---------- Input material ----------

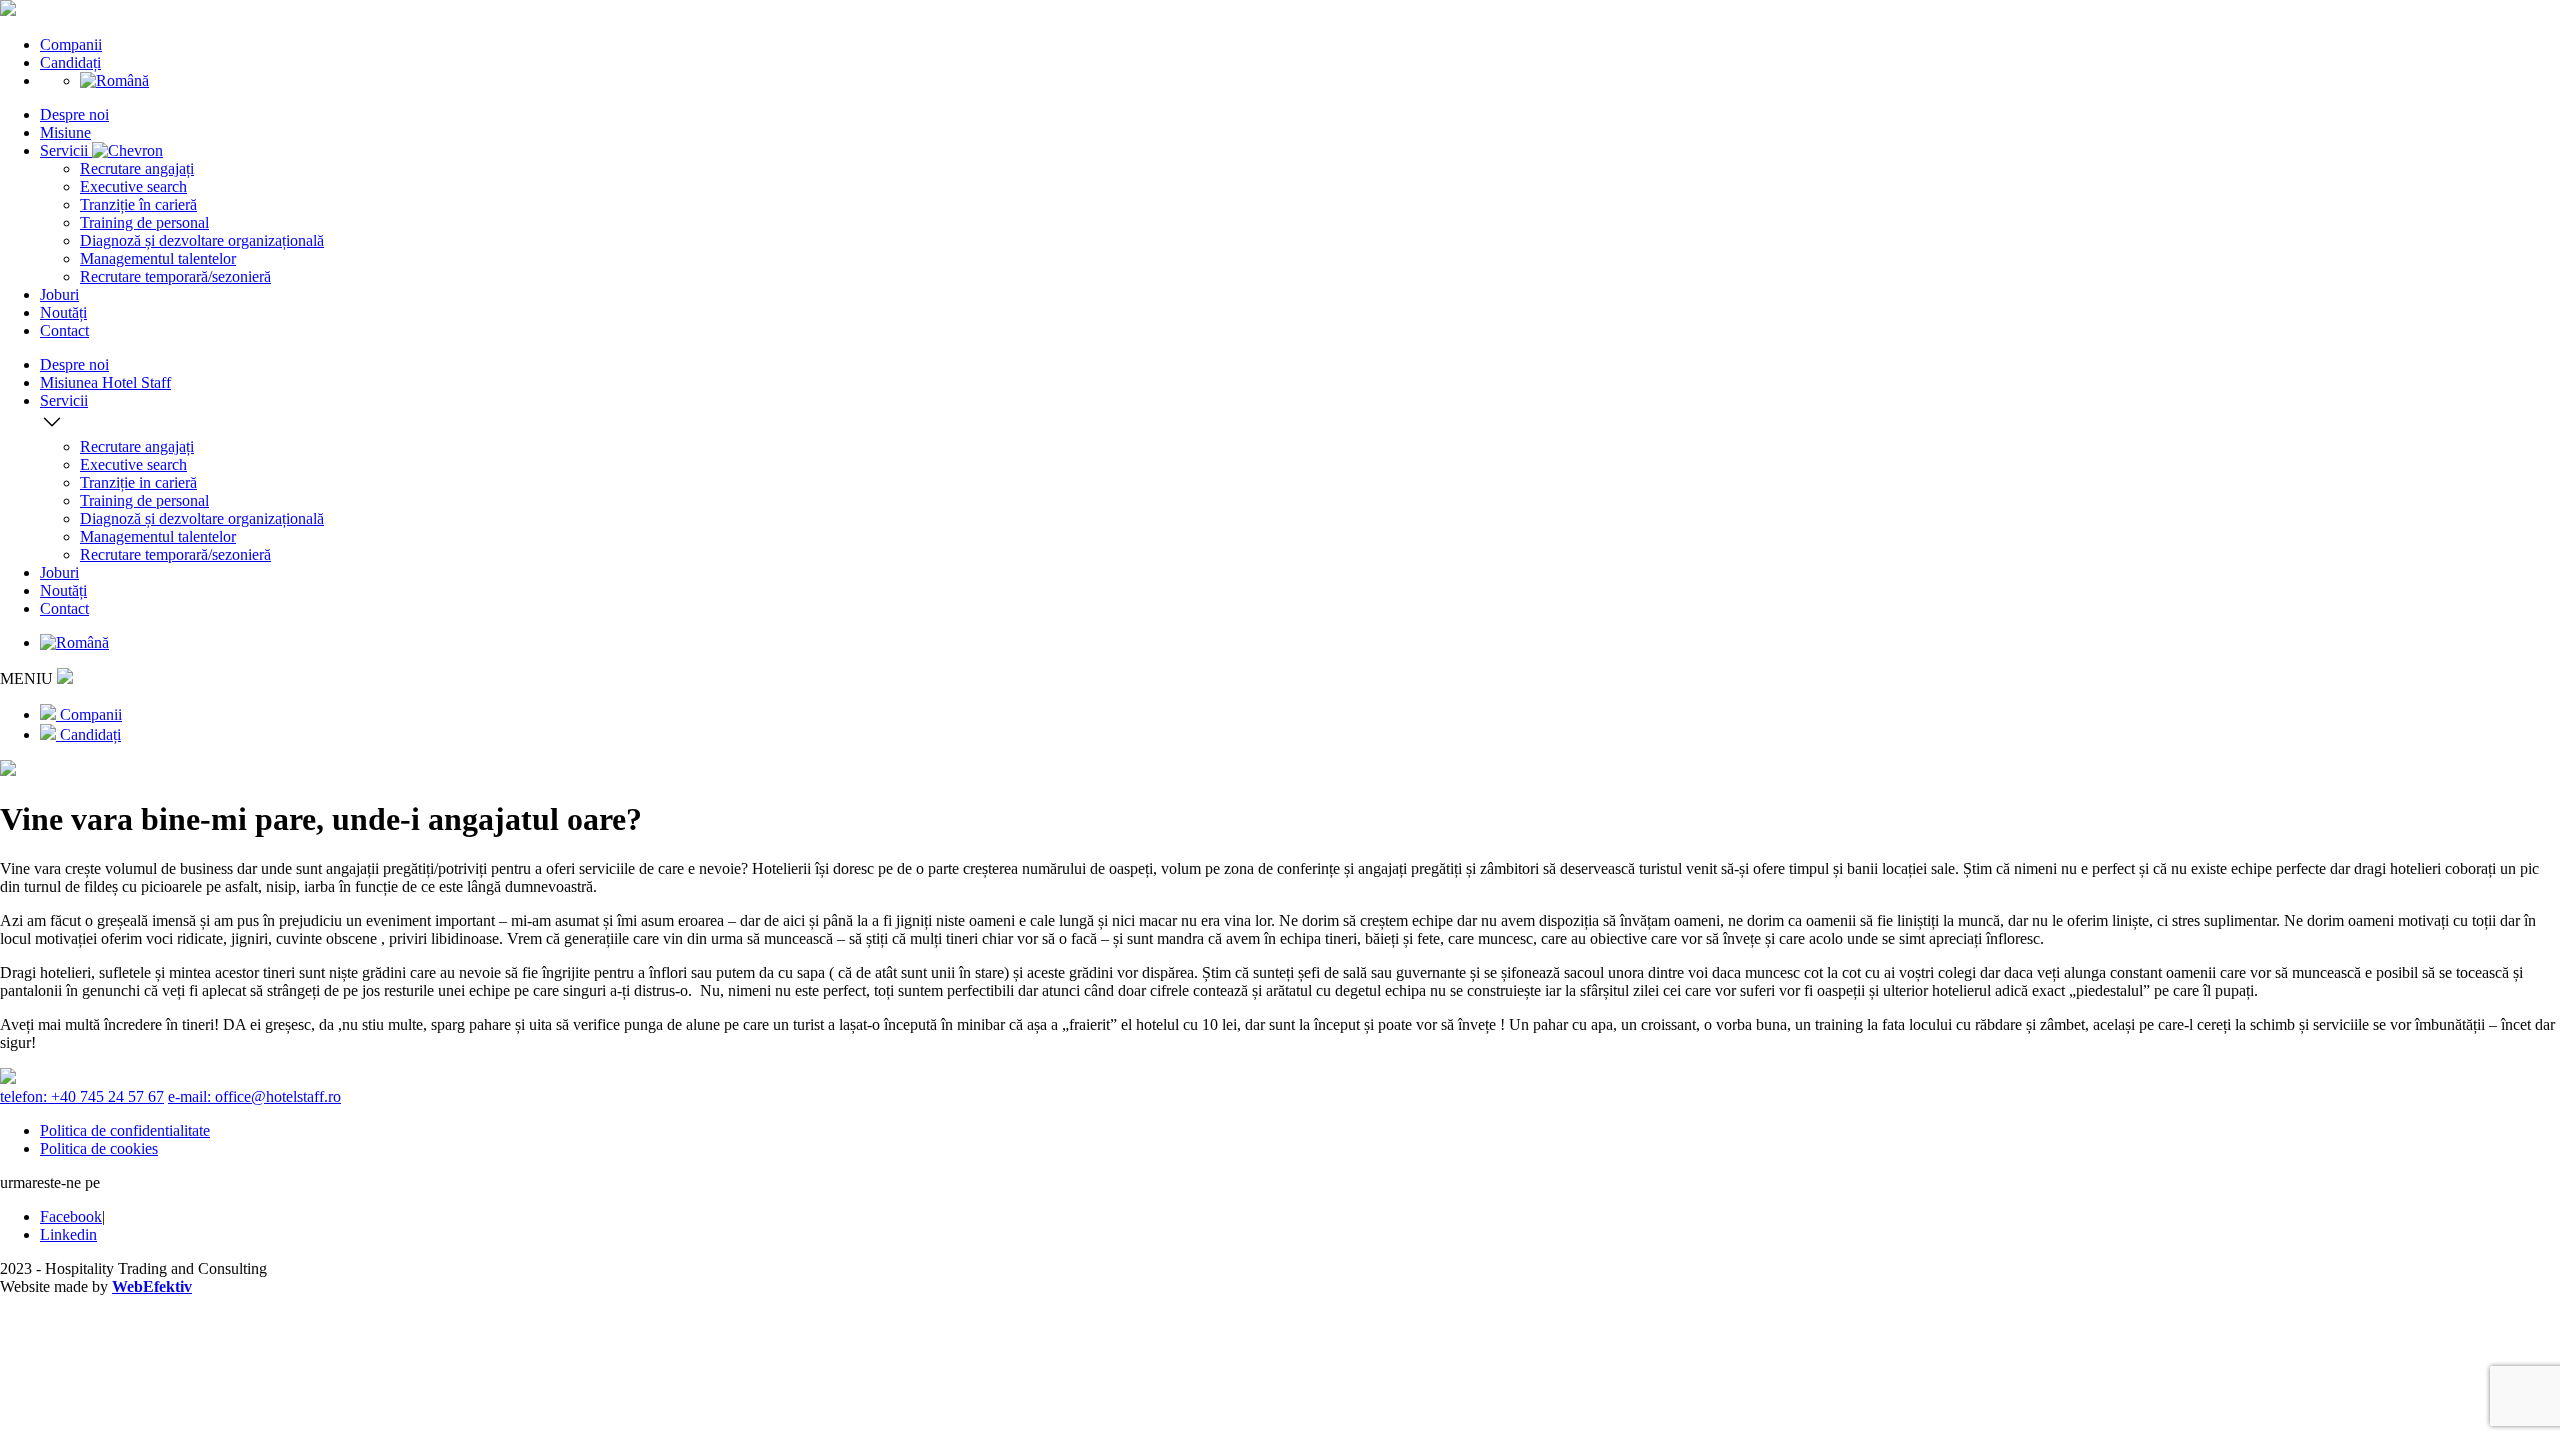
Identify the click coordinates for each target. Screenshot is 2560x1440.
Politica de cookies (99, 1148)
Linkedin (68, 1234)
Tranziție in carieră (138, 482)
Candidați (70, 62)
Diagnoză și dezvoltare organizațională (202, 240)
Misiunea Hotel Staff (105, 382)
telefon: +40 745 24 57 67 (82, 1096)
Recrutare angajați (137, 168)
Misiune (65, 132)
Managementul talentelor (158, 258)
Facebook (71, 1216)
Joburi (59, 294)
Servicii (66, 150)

----------
---------- Input material ----------

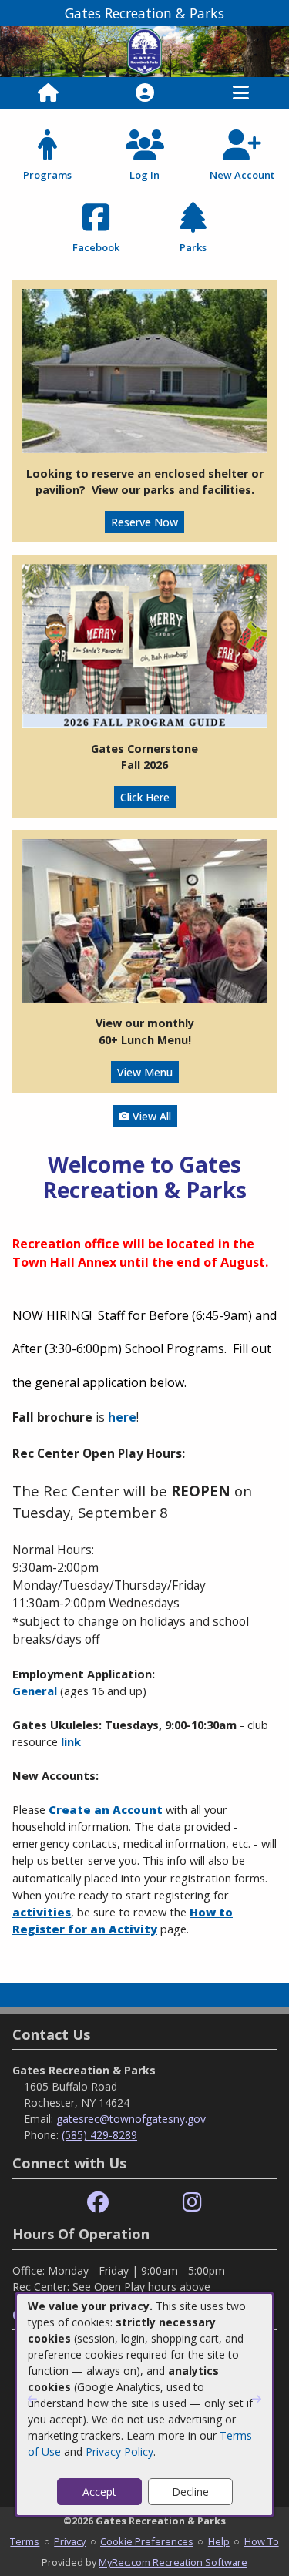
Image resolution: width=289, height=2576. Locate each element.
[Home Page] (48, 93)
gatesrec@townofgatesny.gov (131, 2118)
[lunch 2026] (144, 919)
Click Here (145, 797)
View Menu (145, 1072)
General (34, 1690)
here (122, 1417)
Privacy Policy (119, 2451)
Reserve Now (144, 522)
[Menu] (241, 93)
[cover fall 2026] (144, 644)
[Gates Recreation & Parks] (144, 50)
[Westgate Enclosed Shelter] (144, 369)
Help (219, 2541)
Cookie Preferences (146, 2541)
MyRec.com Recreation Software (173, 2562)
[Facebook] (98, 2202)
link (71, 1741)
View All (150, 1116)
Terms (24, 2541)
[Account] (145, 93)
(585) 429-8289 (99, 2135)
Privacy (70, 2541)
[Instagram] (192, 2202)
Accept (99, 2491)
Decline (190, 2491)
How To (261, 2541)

----------
---------- Input material ----------

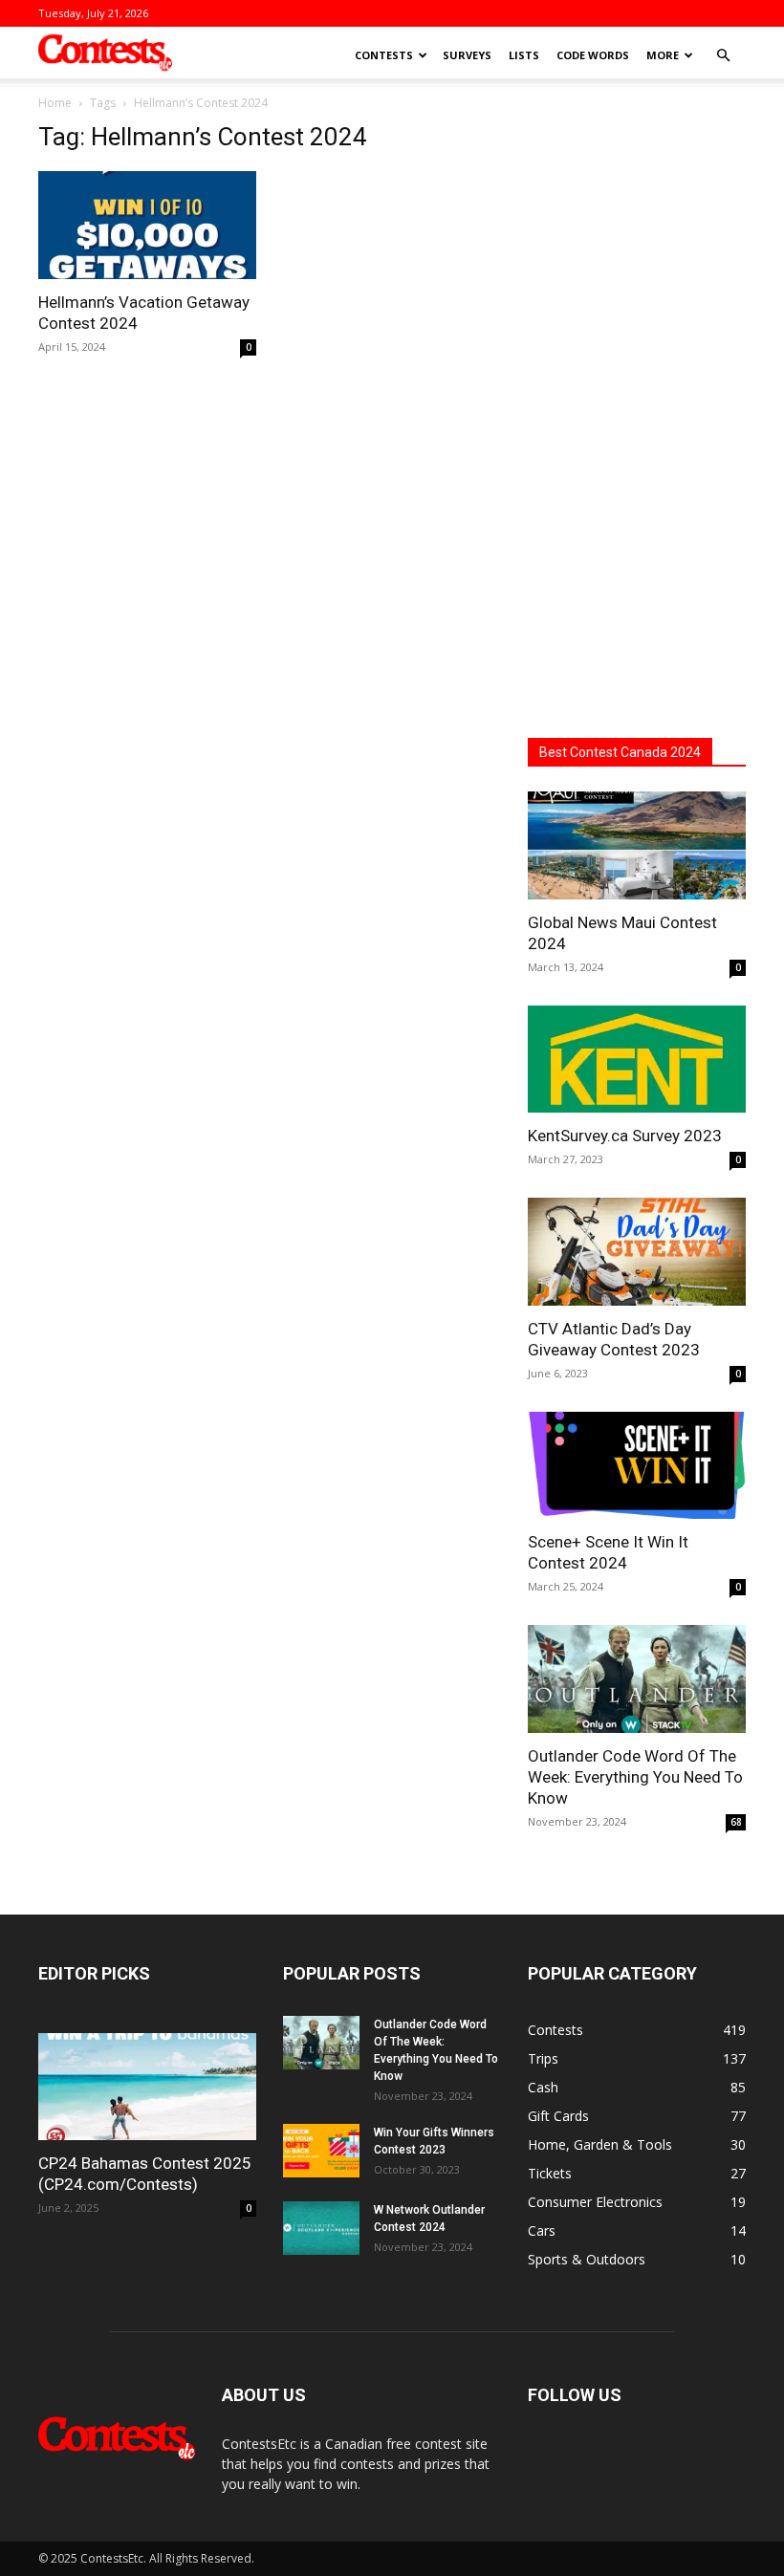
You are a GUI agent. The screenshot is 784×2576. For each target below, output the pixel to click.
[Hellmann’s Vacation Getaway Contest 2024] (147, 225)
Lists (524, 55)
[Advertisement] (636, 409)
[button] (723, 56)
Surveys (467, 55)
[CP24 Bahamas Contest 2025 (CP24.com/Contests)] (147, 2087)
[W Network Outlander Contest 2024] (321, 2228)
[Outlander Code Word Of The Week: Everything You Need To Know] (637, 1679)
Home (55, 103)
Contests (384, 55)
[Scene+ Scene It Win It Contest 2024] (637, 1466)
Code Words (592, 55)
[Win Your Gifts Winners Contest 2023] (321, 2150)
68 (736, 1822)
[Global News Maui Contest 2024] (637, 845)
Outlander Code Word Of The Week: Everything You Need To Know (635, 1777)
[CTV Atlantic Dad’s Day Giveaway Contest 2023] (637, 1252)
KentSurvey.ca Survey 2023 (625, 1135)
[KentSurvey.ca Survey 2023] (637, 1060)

----------

Problem requirements:
Please output exactly the lines between the one holding "[Outlander Code Word" and the one holding "[Global News Maui Contest 2024] (637, 845)" in the records above, inclusive, and nothing more.

The completed task:
[Outlander Code Word Of The Week: Everything You Need To Know] (637, 1679)
Home (55, 103)
Contests (384, 55)
[Scene+ Scene It Win It Contest 2024] (637, 1466)
Code Words (592, 55)
[Win Your Gifts Winners Contest 2023] (321, 2150)
68 (736, 1822)
[Global News Maui Contest 2024] (637, 845)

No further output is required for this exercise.